Green Breakfast Pancakes
- Michelle Gindi
- Nov 19, 2017
- 2 min read
The inspiration behind this breakfast was simple: I was looking to include as many lactation superfoods as I could in a simple and freezable recipe! With 6 weeks left to pregnancy, I am looking for easy recipes that will help enhance my milk supply and give me energy and nutrition no matter how hectic things get around here!
In my other 2 pregnancies, nursing did NOT come easy. I was determined to try both times, but constantly felt the odds stacked against me. Neither kid was a natural to latch on, I had no one to ask questions to and even the internet wasn't as effective a tool as it is for me today. My younger daughter bit the hell out of me and my freezer with a stash of pumped milk lost power and all that milk went into the garbage. So no, my last 2 experiences weren't that sweet, but 8 years the wiser, I'm now doing things differently:
1. I hired a doula - just as much for the lactation support as for the delivery.
2. I am using natural ways including foods, essential oils and teas to enhance the milk supply BEFORE I even deliver the baby.
3. I am going to have a positive attitude and a mantra that "I can do this" (Probably the most important part!)
Here is a list of some foods I want to include in my nursing diet that hopefully will keep my supply strong both in quality and quantity (assuming my baby doesn't have any adverse reactions to these):
1. Oatmeal
2. Almonds
3. Greens, such as spinach, kale
4. Berries such as blueberries
5. Almonds
6. Avocado
7. Seeds including flax, sesame, chia, hemp
8. Beans
9. Orange Foods such as carrots and papayas
Now, if you are not pregnant or nursing, don't just pass by this recipe!
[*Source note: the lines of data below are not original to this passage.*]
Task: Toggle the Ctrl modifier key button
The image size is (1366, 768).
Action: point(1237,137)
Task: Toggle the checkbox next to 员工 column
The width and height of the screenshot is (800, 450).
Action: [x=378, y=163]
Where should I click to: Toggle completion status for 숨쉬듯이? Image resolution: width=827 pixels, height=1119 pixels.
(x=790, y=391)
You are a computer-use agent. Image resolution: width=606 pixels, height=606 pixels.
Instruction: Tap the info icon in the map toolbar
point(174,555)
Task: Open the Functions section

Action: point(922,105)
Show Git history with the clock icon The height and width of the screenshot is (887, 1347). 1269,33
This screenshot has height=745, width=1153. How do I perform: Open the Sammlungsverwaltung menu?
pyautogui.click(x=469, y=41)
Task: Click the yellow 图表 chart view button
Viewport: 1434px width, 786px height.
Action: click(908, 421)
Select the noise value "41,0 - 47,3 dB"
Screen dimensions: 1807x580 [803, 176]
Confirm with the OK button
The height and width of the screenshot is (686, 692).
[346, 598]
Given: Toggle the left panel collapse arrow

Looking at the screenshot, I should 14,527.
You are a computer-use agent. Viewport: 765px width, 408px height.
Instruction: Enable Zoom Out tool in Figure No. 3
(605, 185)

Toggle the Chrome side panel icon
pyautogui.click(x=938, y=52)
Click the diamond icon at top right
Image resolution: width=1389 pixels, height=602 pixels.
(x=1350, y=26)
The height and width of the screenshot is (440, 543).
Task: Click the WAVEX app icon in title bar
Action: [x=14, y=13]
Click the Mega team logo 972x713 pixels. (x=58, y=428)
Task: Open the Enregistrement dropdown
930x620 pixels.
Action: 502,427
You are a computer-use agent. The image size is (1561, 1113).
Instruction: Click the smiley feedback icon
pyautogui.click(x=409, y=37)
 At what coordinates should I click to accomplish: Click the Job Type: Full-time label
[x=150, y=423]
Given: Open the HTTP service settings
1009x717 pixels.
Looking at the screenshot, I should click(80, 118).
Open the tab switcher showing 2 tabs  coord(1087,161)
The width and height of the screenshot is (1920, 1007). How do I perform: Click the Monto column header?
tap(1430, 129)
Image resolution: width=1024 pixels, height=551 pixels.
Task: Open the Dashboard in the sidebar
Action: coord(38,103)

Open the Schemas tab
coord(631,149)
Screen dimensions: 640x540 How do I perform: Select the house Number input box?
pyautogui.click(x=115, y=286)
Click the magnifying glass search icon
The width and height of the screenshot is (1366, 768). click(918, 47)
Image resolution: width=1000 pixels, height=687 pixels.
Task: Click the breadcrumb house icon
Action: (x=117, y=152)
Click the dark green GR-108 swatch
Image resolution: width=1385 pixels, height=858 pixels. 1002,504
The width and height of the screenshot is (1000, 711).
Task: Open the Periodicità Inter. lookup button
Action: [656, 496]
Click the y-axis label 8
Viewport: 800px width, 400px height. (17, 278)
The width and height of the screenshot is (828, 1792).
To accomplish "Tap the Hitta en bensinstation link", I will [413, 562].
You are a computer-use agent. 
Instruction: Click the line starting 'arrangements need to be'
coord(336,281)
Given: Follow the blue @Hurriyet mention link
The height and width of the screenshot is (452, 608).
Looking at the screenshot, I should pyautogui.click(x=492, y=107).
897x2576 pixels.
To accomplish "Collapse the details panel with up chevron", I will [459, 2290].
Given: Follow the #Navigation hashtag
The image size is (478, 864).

You'll notice that a lot of nursing superfoods happen to be superfoods for anyone looking to enhance their nutrition! Plus they taste yummy!



Green Breakfast Pancakes (serves 2)
1 cup rolled oats
2/3 cup high protein milk
1 ripe banana
1 tablespoon baking powder
2 large handfuls spinach (I'm guessing around 4 oz)
2 tablespoons flax meal
1 tablespoon apple cider vinegar
1/2 teaspoon vanilla
1/2 teaspoon cinnamon
1 tablespoon maple syrup, optional, for kids
Blend all ingredients and cook over medium heat in a skillet with coconut oil.